Mussolini was an admirer of Friedrich Nietzsche. According to Denis Mack Smith, ‘In Nietzsche he found justification for his crusade against the Christian virtues of humility, resignation, charity, and goodness.’ He valued Nietzsche's concept of the superman, ‘The supreme egoist who defied both God and the masses, who despised egalitarianism and democracy, who believed in the weakest going to the wall and pushing them if they did not go fast enough.’ Mussolini made vitriolic attacks against Christianity and the Catholic Church, ‘which he accompanied with provocative and blasphemous remarks about the consecrated host and about a love affair between Christ and Mary Magdalena.’ He believed that socialists who were Christian or who accepted religious marriage should be expelled from the party. He denounced the Catholic Church for ‘its authoritarianism and refusal to allow freedom of thought...’ Mussolini's newspaper, La Lotta di Classe, reportedly had an anti-Christian editorial stance.

Despite making such attacks, Mussolini would try to win popular support by appeasing the Catholic majority in Italy. In 1924, Mussolini saw that three of his children were given communion. In 1925, he had a priest perform a religious marriage ceremony for himself and his wife Rachel, whom he had married in a civil ceremony 10 years earlier. On February 11, 1929, he signed a concordat and treaty with the Roman Catholic Church. Under the Lateran Pact, Vatican City was granted independent statehood and placed under Church law—rather than Italian law—and the Catholic religion was recognized as Italy's state religion. The Church also regained authority over marriage, Catholicism could be taught in all secondary schools, birth control and freemasonry were banned, and the clergy received subsidies from the state, and was exempted from taxation. Pope Pius XI praised Mussolini, and the official Catholic newspaper pronounced ‘Italy has been given back to God and God to Italy.’ However, after this conciliation, he claimed the Church was subordinate to the State, and ‘referred to Catholicism as, in origin, a minor sect that had spread beyond Palestine only because it was grafted onto the organization of the Roman Empire.’ After the concordat, ‘he confiscated more issues of Catholic newspapers in the next three months than in the previous seven years.’ Mussolini reportedly came close to being excommunicated from the Catholic Church around this time.’”

The Fascists, coming to power under Mussolini’s direction, believed that extreme measures were needed to restore Italy.

I did not find Padre Pio to be very legible, perhaps because I wasn’t interested in the details surrounding his life. What interested me was, apart from his stigmata and relatively uneventful life, the events and culture that surrounded him, the larger picture of what happened in Italy during the first part of the 20th Century.
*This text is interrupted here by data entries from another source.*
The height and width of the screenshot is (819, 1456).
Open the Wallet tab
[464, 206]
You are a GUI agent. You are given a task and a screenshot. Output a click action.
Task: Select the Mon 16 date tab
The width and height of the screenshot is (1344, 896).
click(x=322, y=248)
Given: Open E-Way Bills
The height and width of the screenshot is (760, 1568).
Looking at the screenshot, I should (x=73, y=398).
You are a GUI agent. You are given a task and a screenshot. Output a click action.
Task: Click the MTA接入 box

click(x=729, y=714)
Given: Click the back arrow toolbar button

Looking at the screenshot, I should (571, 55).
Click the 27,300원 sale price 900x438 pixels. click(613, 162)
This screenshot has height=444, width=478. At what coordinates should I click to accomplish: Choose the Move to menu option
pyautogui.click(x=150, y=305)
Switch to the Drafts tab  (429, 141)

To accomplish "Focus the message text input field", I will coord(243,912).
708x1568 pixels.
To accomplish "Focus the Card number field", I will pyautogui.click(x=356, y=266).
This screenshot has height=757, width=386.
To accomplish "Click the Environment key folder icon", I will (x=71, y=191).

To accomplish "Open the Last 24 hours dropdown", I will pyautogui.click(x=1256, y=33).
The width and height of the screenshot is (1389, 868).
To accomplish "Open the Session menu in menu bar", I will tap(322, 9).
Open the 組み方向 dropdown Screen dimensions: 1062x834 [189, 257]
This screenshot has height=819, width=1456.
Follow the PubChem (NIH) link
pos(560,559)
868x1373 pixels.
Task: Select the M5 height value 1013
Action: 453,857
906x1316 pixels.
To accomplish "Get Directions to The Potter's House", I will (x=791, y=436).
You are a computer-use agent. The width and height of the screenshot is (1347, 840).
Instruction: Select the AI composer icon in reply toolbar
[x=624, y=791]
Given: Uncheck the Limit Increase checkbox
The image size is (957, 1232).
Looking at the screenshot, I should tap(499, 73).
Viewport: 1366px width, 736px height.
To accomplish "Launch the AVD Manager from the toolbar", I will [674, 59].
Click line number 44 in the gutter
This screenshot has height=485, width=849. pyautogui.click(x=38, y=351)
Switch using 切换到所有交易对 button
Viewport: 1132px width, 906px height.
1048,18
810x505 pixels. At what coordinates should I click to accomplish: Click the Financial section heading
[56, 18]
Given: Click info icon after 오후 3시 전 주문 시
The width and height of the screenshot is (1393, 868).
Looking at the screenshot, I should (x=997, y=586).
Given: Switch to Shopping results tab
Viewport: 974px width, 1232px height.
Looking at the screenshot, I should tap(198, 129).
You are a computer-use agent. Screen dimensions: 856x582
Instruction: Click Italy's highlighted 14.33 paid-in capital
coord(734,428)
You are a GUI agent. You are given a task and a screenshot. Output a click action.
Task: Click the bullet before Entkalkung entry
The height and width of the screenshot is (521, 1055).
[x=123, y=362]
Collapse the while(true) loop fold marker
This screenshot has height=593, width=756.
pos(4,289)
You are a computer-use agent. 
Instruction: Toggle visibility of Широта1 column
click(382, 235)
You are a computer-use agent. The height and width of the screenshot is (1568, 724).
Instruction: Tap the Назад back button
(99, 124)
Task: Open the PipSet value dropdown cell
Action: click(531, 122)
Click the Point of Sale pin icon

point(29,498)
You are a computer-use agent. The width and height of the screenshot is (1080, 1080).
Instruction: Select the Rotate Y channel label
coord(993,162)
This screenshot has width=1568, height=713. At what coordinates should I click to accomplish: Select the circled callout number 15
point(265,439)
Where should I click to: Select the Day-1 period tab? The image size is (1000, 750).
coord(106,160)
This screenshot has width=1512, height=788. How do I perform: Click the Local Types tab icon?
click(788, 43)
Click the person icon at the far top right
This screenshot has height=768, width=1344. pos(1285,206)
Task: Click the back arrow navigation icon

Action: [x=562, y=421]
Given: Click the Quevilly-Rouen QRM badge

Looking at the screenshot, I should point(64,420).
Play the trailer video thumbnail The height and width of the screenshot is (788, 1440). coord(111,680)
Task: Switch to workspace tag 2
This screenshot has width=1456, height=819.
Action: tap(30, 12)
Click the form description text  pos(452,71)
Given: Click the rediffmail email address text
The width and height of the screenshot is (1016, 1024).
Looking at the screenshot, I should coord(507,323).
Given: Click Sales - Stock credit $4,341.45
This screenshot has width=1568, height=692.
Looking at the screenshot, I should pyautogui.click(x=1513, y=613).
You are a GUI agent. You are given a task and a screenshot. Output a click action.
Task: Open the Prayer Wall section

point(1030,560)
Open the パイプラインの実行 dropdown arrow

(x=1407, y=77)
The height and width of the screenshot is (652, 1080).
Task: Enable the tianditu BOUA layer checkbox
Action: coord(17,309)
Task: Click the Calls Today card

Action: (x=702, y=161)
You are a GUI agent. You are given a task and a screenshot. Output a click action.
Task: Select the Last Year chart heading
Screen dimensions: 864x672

The rest is history. Mussolini aligned himself with Hitler and Nazism, and Italy became part of the Axis powers, which were defeated by the Allied forces, precipitating his downfall, execution and Italy’s subsequent humiliation.

When in high school, we had an Italian foreign exchange student named Bruno. Mind you, I really didn’t know a thing about history then, but when I asked him about Mussolini (I was a smart-ass then) he grimaced, looked at the ground and said, “Mussolini is dead.”

As far as Padre Pio was concerned, he lived quietly and breathed his last on September 23, 1968, well after Mussolini’s time and the Fascists’ fall from grace. His body showed no marks of the wounds he once bore—they were completely healed and showed no scars. On Sunday, May 2, 1999, with more than a million of the faithful from all over the world gathered before him, Pope John Paul II celebrated the beatification of Padre Pio. No longer a threat to the Roman Catholic Church, he was canonized and recognized as a saint.